Activity: Nothing but the lines below from the one holding "Image resolution: width=984" up to and including the one holding "Task: Book Appointment for General Checkup" should be copied, exactly and without pictures.

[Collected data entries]
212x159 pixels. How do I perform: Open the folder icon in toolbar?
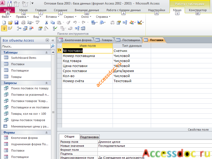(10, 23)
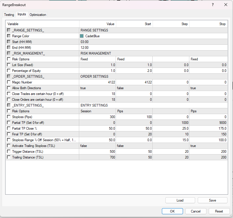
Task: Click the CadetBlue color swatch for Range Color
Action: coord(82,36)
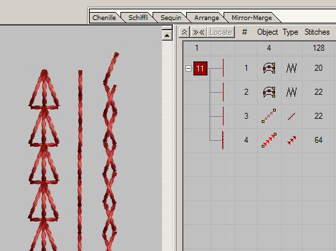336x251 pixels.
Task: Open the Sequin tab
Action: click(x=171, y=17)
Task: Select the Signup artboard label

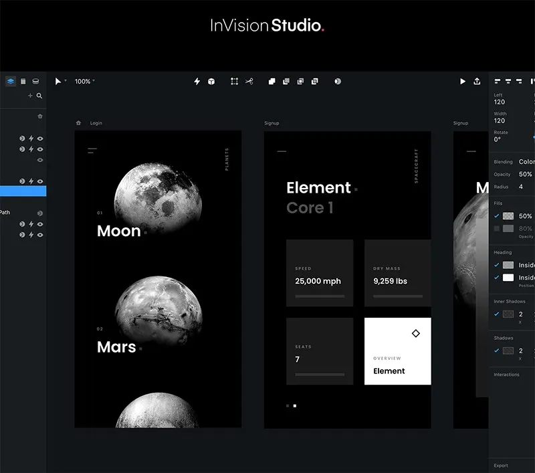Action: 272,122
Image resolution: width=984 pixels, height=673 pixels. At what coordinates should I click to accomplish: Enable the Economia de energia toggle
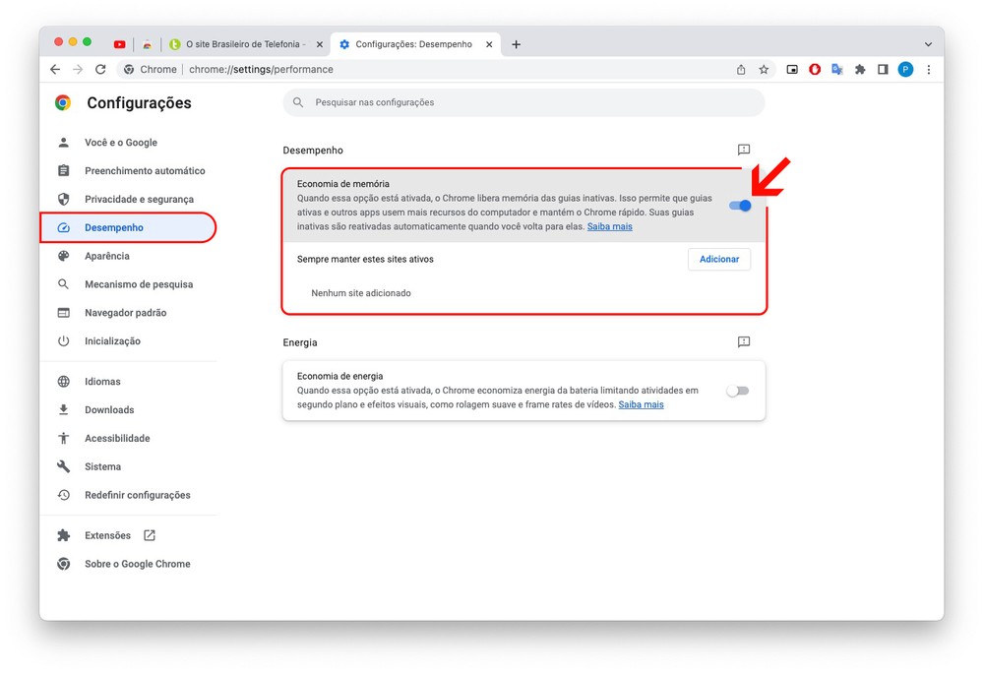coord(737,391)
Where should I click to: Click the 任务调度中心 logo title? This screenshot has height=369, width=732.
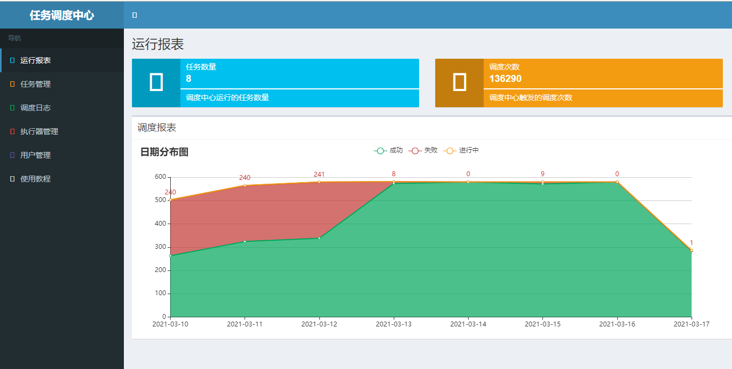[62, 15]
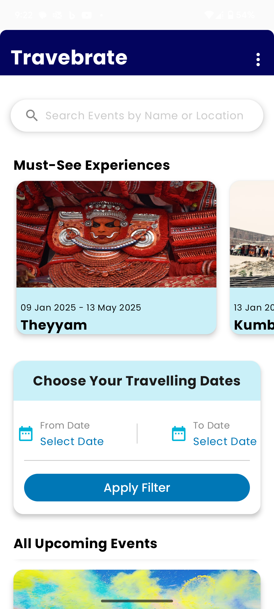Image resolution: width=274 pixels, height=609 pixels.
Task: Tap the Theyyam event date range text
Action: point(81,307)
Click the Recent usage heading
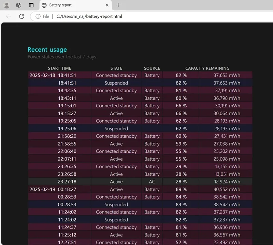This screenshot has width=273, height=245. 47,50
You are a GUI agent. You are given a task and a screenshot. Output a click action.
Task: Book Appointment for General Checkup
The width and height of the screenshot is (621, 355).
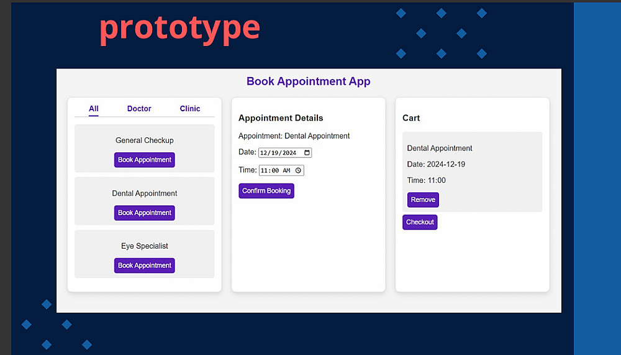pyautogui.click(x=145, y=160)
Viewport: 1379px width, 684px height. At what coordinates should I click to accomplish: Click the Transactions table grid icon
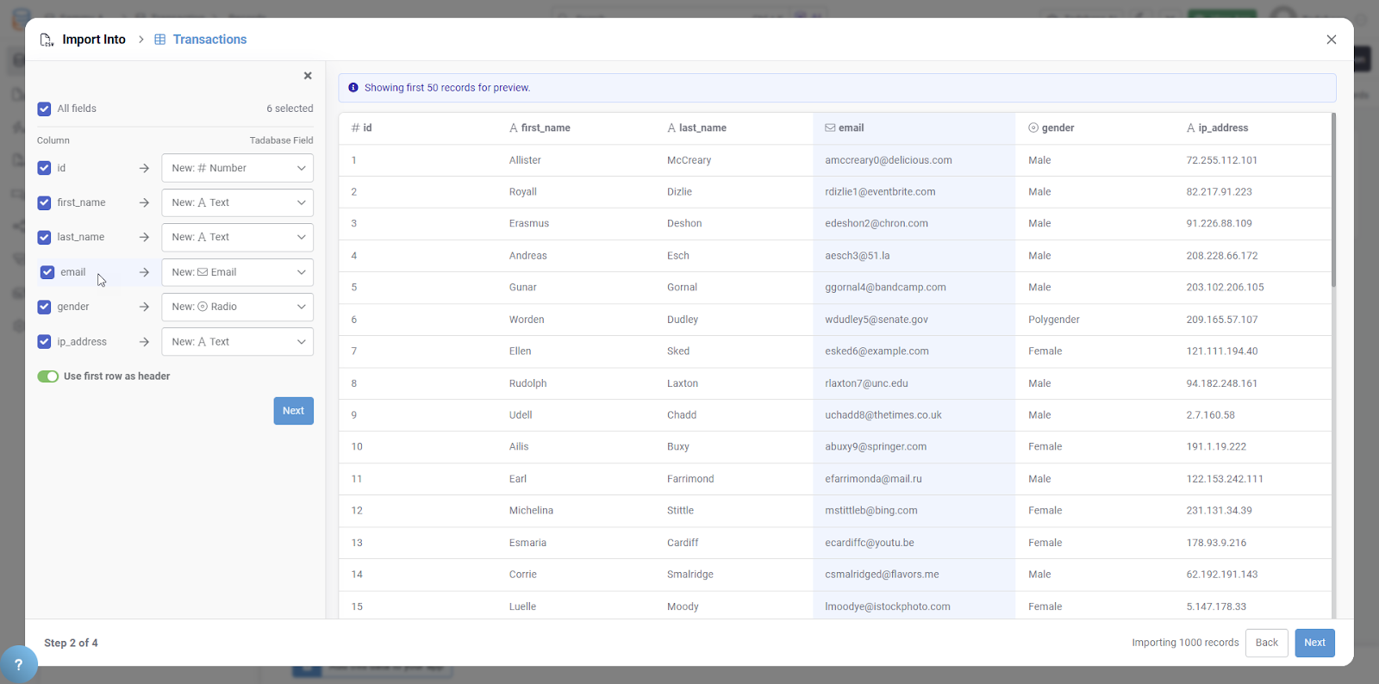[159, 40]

* * *

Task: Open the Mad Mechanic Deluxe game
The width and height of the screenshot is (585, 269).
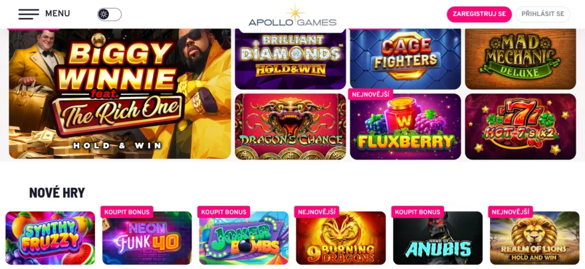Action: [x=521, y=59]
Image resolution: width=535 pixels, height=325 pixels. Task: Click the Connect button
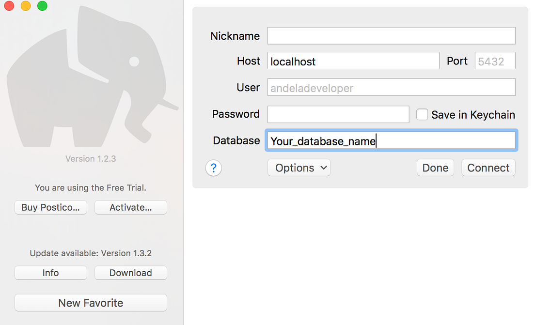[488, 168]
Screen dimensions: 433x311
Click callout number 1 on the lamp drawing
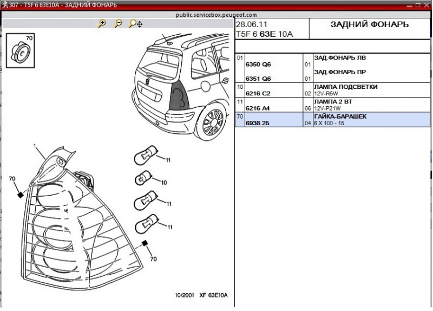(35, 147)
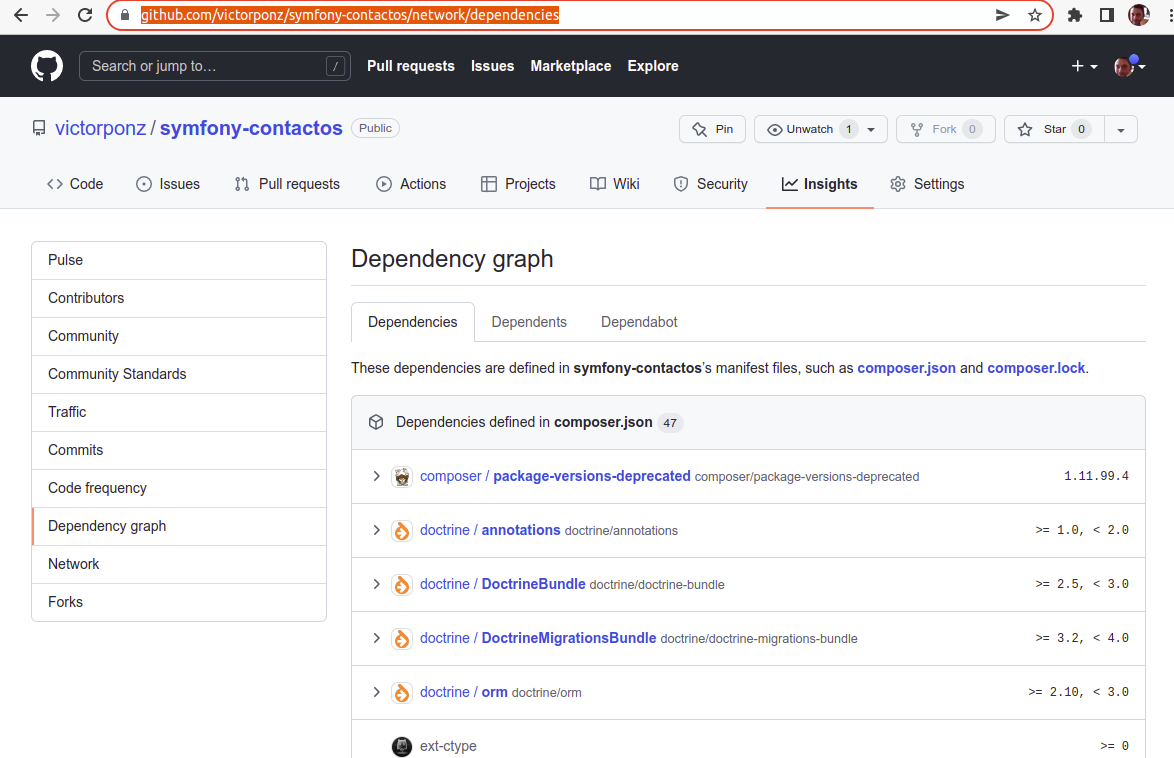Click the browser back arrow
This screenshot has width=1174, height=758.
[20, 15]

Answer to this task:
Image resolution: width=984 pixels, height=673 pixels. At what coordinates should I click to accomplish: Enable the Economia de energia toggle
coord(737,391)
Where should I click to: Click the 任务调度中心 logo title? This screenshot has height=369, width=732.
[62, 15]
Image resolution: width=274 pixels, height=609 pixels.
Task: Tap the Theyyam event date range text
Action: point(81,307)
Click the Recent usage heading
This screenshot has width=273, height=245. 47,50
You are a GUI agent. You are given a task and a screenshot. Output a click action.
Task: Book Appointment for General Checkup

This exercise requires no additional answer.